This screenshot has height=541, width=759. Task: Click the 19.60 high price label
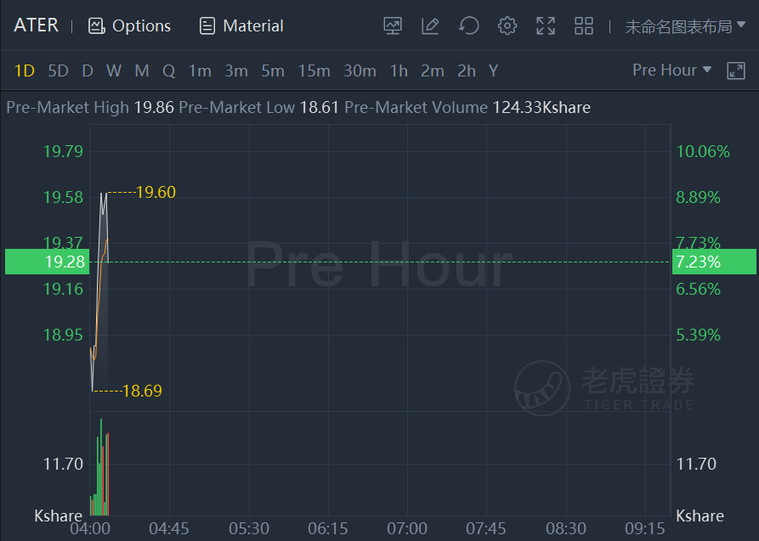tap(156, 192)
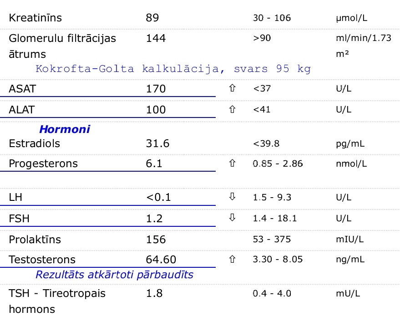Click the Glomerulu filtrācijas ātrums value 144
This screenshot has height=332, width=400.
156,38
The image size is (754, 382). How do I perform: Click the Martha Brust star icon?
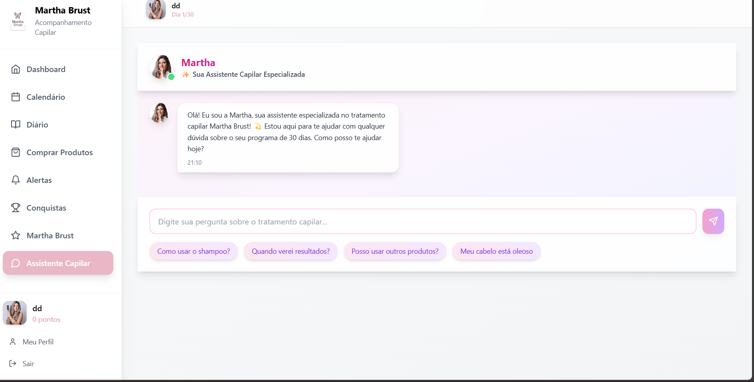click(x=15, y=236)
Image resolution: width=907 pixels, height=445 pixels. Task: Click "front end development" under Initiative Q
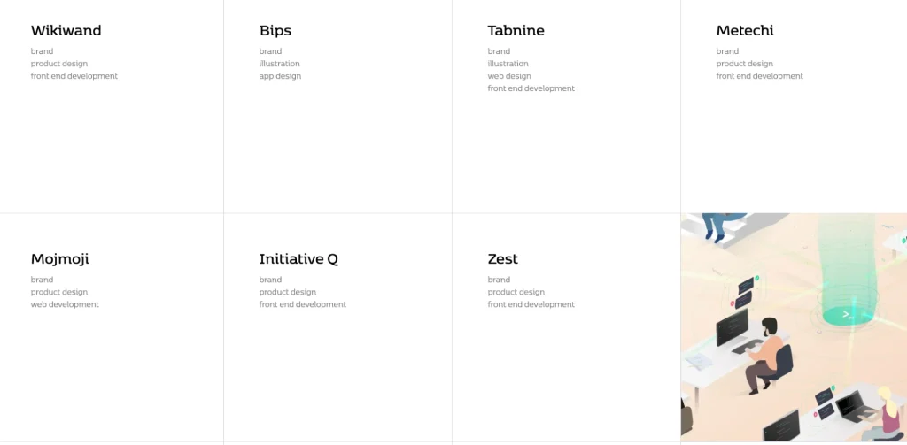303,304
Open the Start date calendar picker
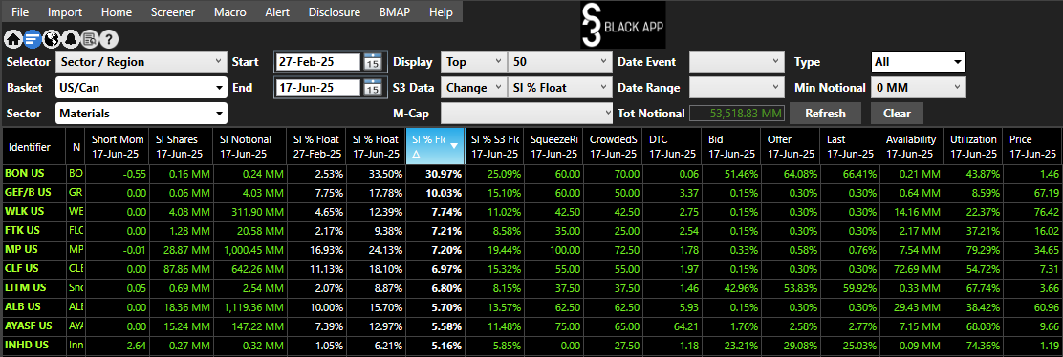 [372, 62]
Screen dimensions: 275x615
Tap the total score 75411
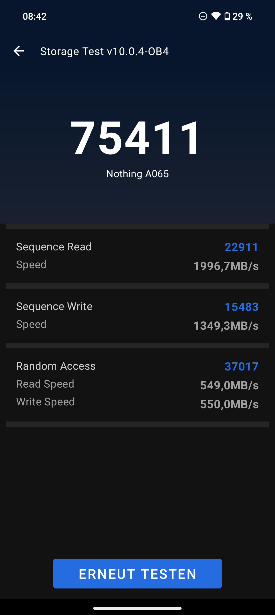click(136, 137)
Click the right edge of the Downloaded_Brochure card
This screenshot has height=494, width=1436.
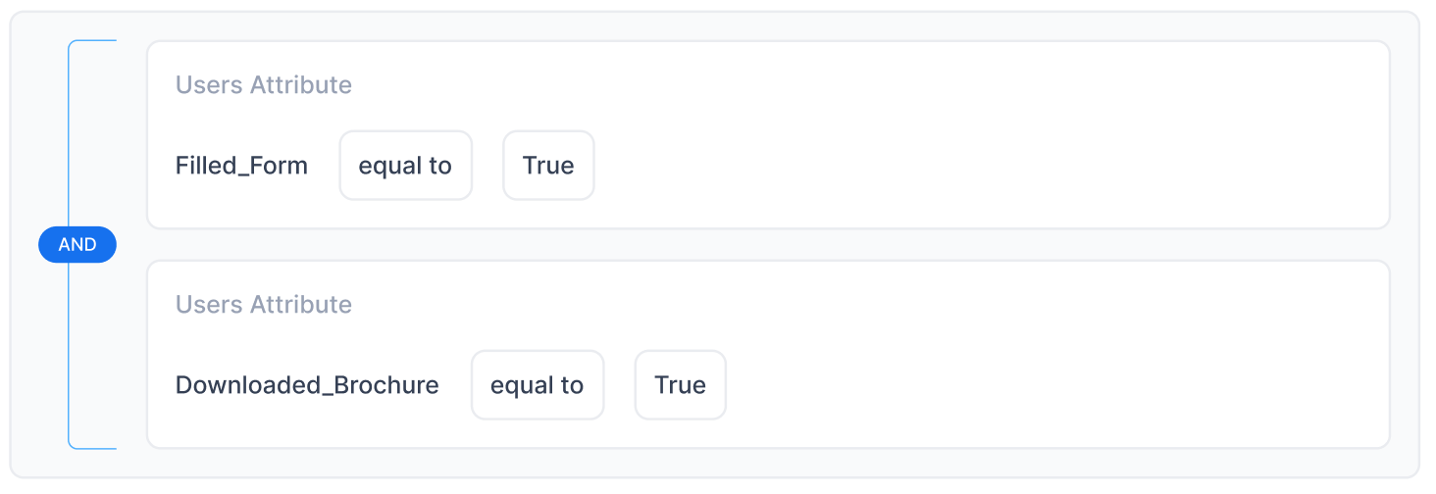[1389, 355]
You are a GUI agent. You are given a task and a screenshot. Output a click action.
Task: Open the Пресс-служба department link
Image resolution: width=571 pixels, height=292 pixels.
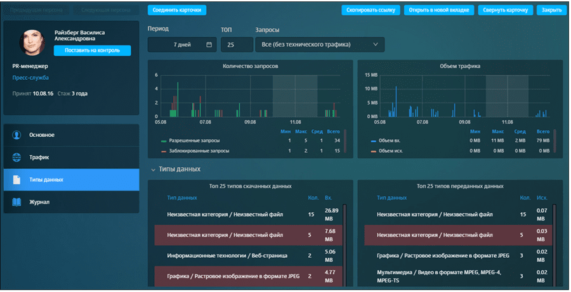(x=30, y=78)
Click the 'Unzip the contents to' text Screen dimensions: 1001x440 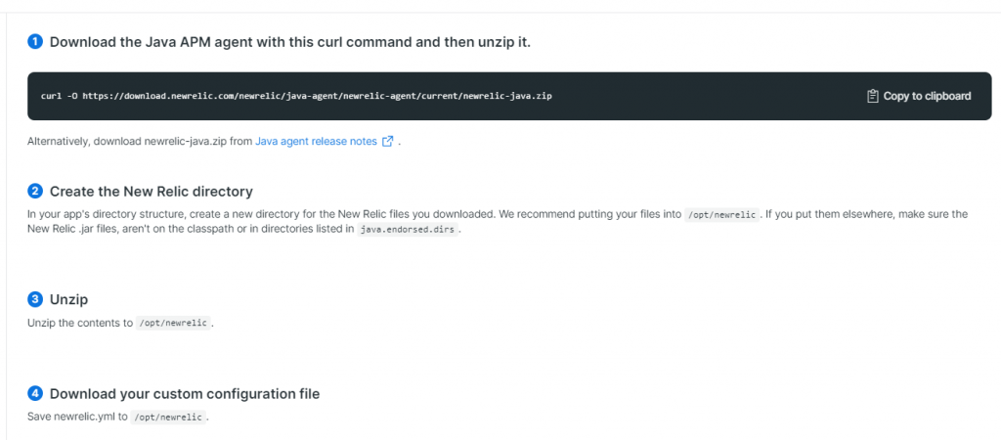pyautogui.click(x=80, y=323)
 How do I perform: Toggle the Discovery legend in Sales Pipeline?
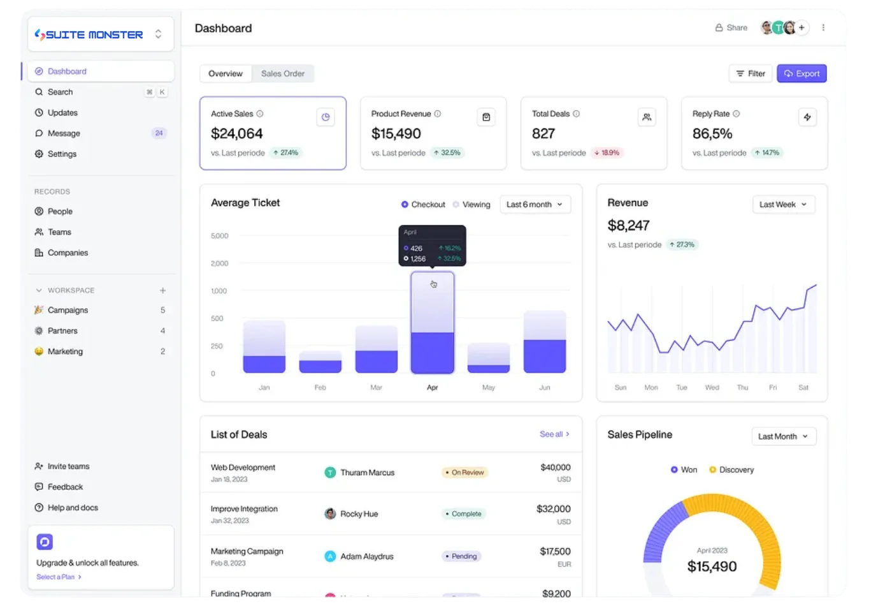(731, 470)
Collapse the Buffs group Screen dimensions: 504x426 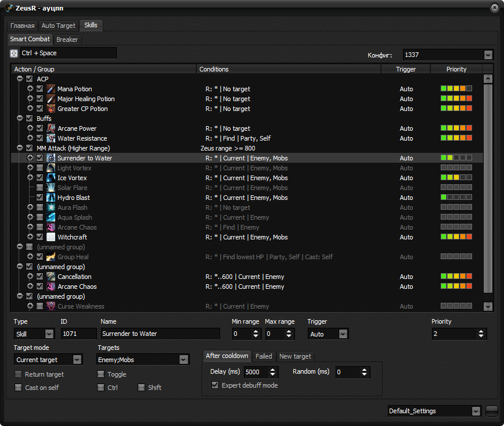point(20,118)
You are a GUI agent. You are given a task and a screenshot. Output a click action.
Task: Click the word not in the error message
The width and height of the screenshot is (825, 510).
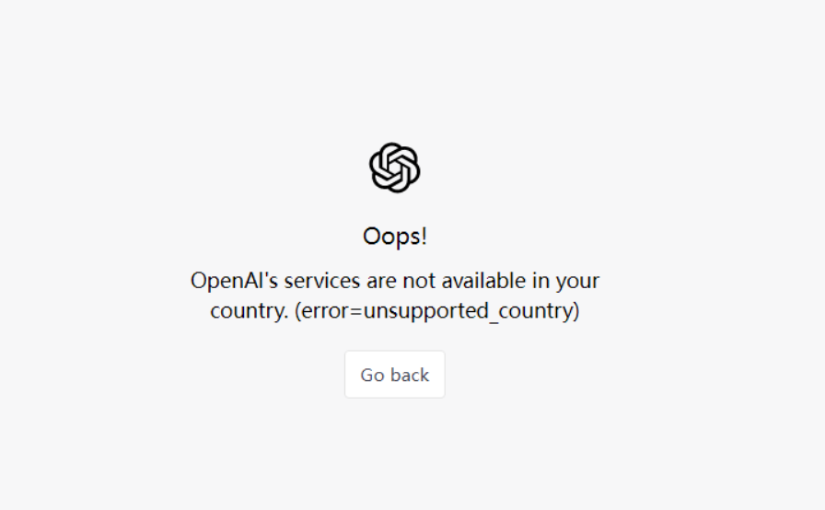point(419,281)
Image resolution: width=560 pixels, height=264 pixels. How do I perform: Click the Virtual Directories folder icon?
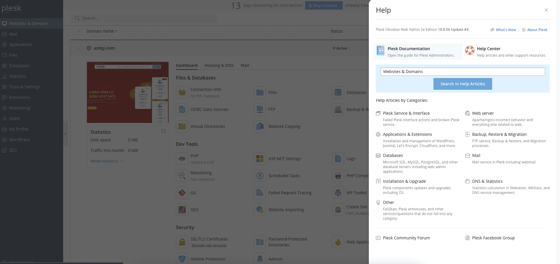[x=182, y=126]
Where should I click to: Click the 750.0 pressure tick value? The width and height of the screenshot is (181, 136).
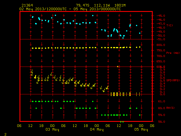[161, 50]
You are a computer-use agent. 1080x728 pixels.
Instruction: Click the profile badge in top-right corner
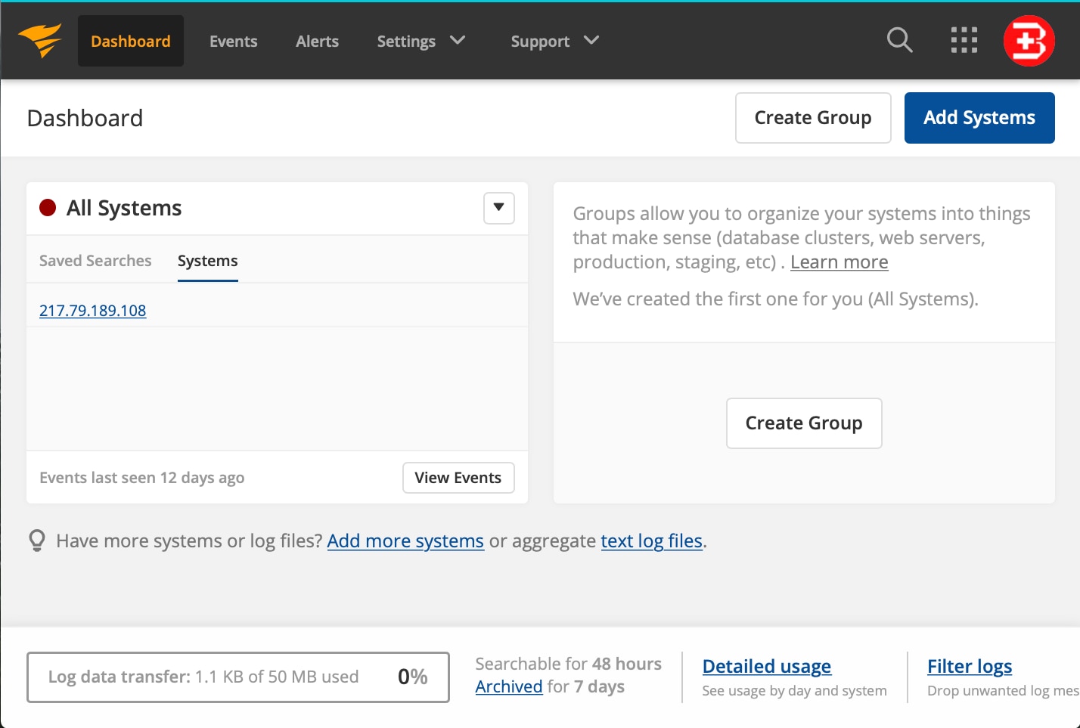click(x=1029, y=40)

++++++++++++++++++++

■ Task requirements
Skip every picture. Repeat word for word the lines from the line holding "Where should I" through the end of the entries above.

■ Solution to the exercise
Where should I click to: Click the 750.0 pressure tick value? The width and height of the screenshot is (181, 136).
[161, 50]
You are a computer-use agent. 1080x728 pixels.
Instruction: Click the profile badge in top-right corner
click(x=1029, y=40)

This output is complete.